Job = Reproduce, word for word, the entries below that run from the line containing "You are a computer-use" through the line containing "1, his first", with both of those lines included.

Data supplied =
__________

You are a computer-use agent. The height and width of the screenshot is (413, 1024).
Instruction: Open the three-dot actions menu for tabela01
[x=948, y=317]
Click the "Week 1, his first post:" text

__________

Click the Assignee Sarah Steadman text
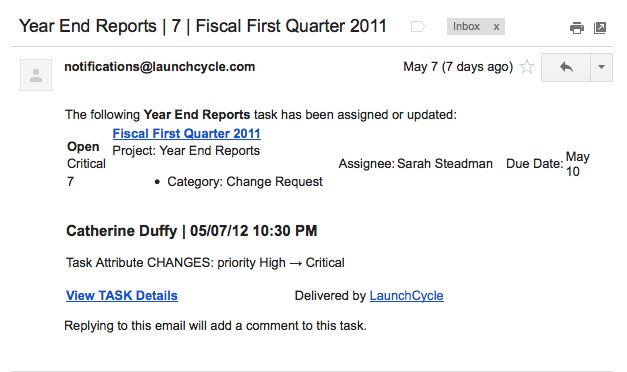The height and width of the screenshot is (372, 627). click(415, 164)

__________

The reply =
You are a computer-use agent. The height and width of the screenshot is (413, 1024).
Instruction: Open the three-dot actions menu for tabela01
[x=948, y=317]
Click the "Week 1, his first post:" text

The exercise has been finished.